Aftermath of suicide bombing attack
Aftermath of suicide bombing attackFlash 90

There is no evidence that Arab Bank executives supported terrorism, a defense lawyer told a US jury Thursday at the end of a month-long trial.

The Jordan-based multinational bank went on trial in New York on August 14, and is accused of aiding terror by transferring support funds to the families of Palestinian Arabs who died while attacking Israel.

In more than three hours of detailed concluding arguments, lawyer Shand Stephens disputed that the institution made payments to designated terrorists and that those funds were used to bankroll terror attacks.

"There's not one word of testimony in this case that would lead you to conclude that any one of those people deliberately supported terrorism. Not a word," he told a district court in Brooklyn.

The families of several Americans killed in attacks in the early 2000s allege the bank violated the 2001 Anti-Terrorism Act when it served as a conduit for money from a Saudi Arabian fund to the Palestinian Arab families.

But Stephens claimed Arab Bank provided routine, internationally approved banking services and that none of the charities, which the plaintiffs say were Hamas fronts, were on any terror blacklist.

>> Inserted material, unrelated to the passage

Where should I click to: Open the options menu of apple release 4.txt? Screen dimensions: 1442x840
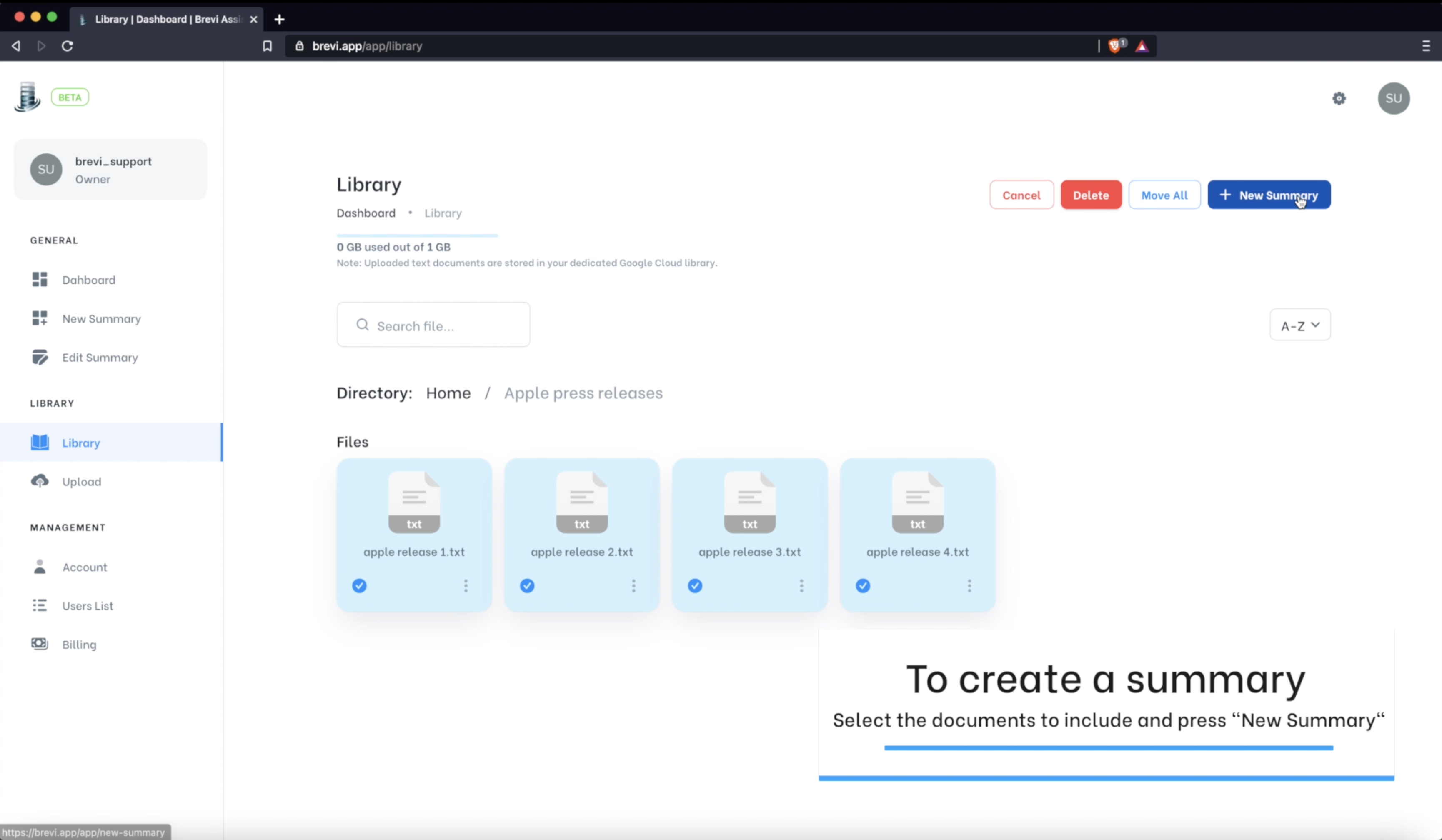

"None of them, not one, nada is on the US, UN or EU list during that very time. Not one," he said.

Allegations against Hamas

The plaintiffs filed their suit in 2004, four years into the Second Intifada terror war that left thousands dead.

They said Arab Bank was the conduit by which the Saudi Committee for the Support of the Intifada Al-Quds fund sent money to the families of Palestinian Arabs who died - including suicide bombers.

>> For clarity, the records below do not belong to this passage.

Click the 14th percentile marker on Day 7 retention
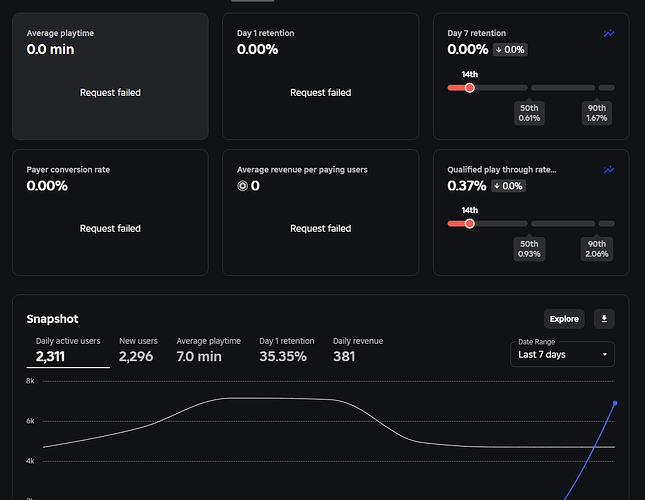The width and height of the screenshot is (645, 500). click(x=469, y=88)
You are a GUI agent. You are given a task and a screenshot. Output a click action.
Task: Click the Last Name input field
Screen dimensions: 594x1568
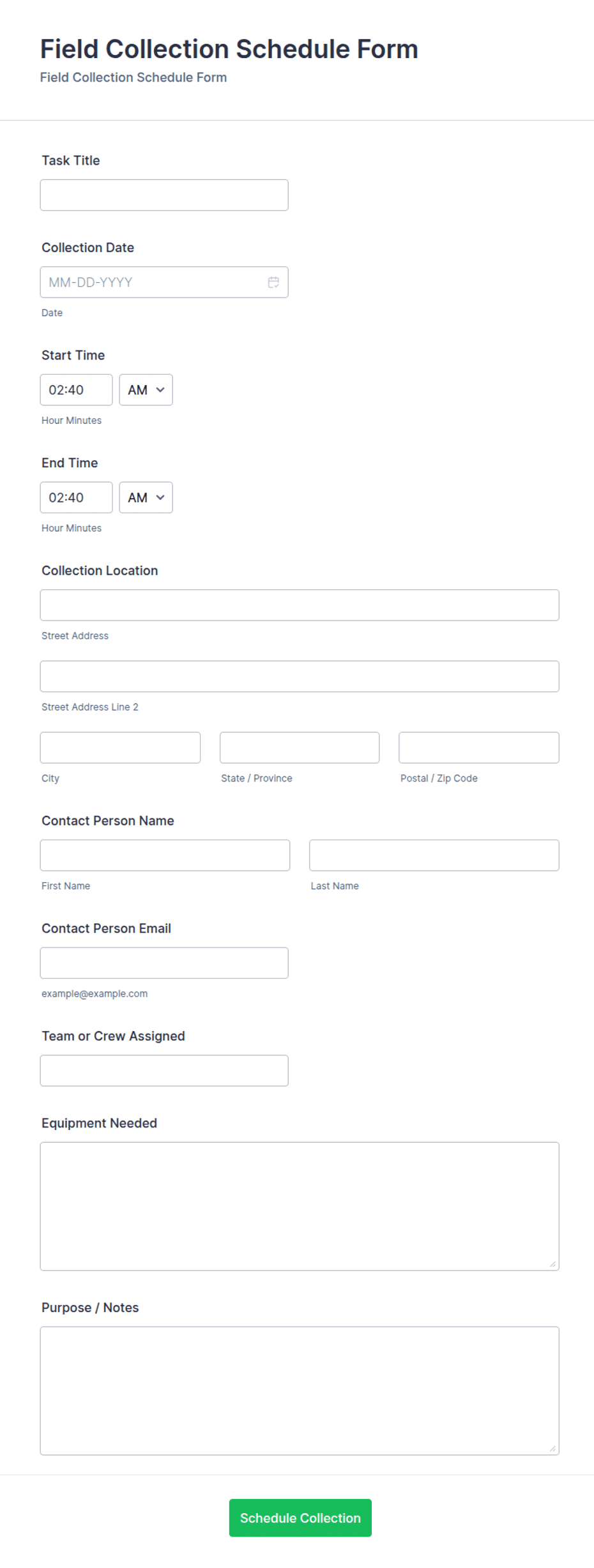[434, 856]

They also claimed that Hamas, which the US officially designates as a terror group, directed the distribution of the money from the Saudi fund.

Stephens said that between 2000 and 2004 no government blacklisted the Saudi Committee for terror activity and that its payments to 15,000 people each month were public and approved by Israel. For example, families of Palestinian Arabs who died or were crippled received $5,300.

The plaintiffs have questioned 180 of the payments to 24 families of purported Hamas terrorists, or about one percent of payments totaling $35 million, Stephens said.

"It's not the bank's place to stop payments that have been approved by everybody involved," he said. "You do not punish the family of someone who commits a criminal act. We don't do that in the United States... and they don't do it in the West Bank and Gaza."

He said there was no evidence to prove that any money transferred by Arab Bank had been used to finance terror attacks and that violence in the Israeli-Palestinian conflict had nothing to do with his client.

"These terrorist attacks have been going on there for decades," he said.

The Arab Bank Group has more than 600 branches in 30 countries, with assets last year worth $46.4 billion and a shareholders' equity base of $7.8 billion.

Its shareholders included the king of Jordan and the family of former Lebanese prime minister Rafik Hariri, who was killed in a 2005 Beirut bombing blamed on Hezbollah, a close ally of Hamas.